Segment Start: Source material

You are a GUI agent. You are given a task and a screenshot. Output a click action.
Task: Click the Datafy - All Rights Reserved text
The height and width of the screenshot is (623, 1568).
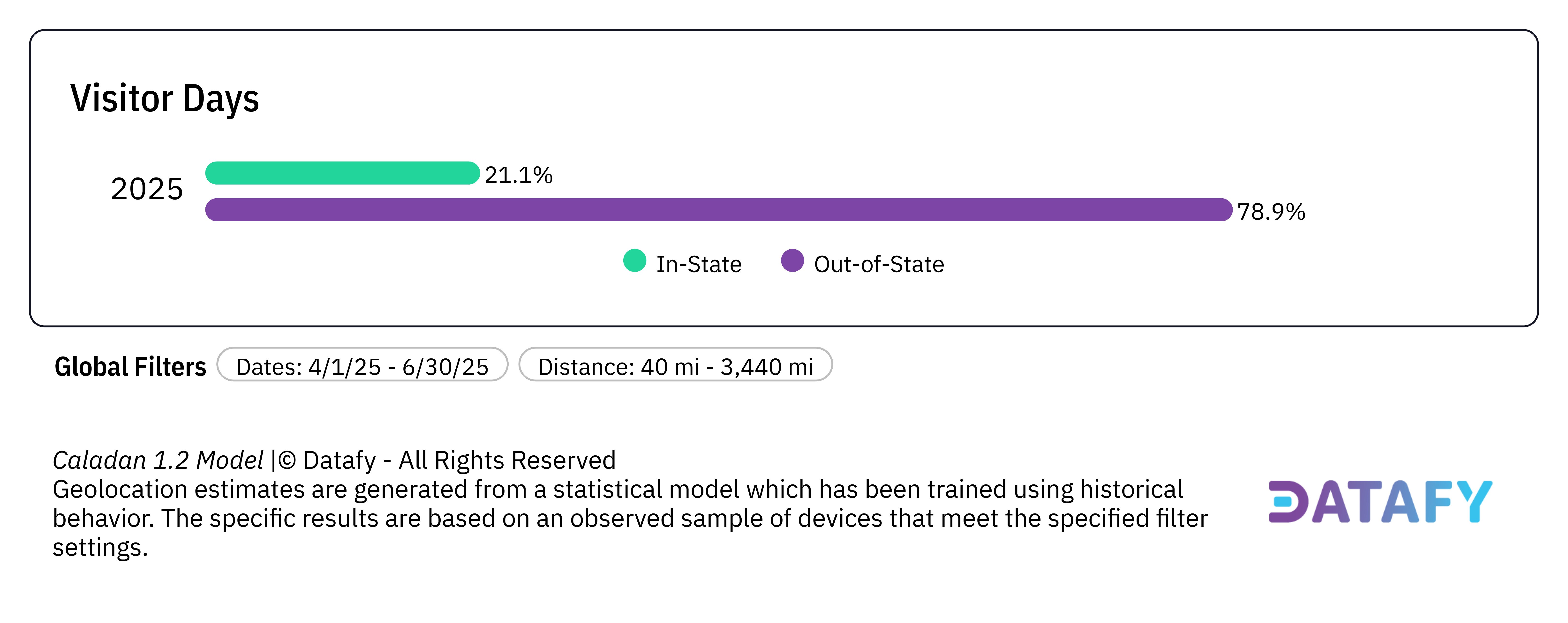click(460, 460)
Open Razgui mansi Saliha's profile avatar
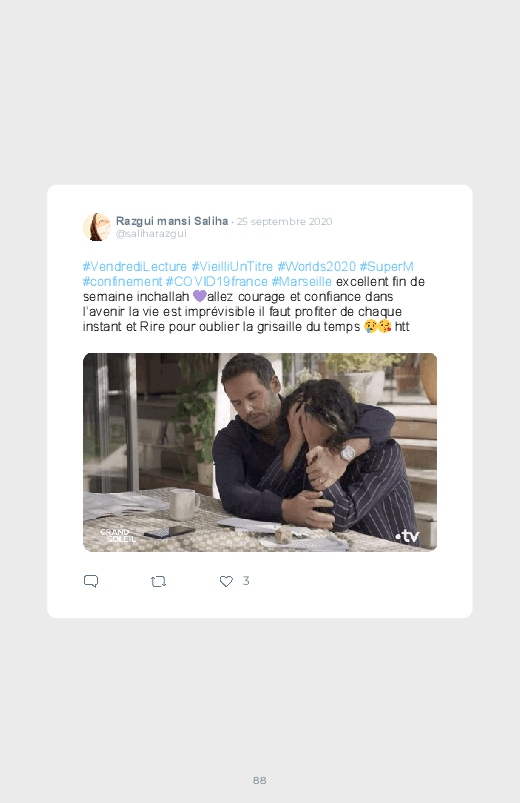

Segment End: Source material

Goal of the exercise ▸ The copy you produce must match the entries above exactly, except that it has no pictures.

Written answer ▸
You are a GUI agent. You are given a task and a screenshot. Output a click action.
Task: Click the Datafy - All Rights Reserved text
The height and width of the screenshot is (623, 1568).
click(460, 460)
Open Razgui mansi Saliha's profile avatar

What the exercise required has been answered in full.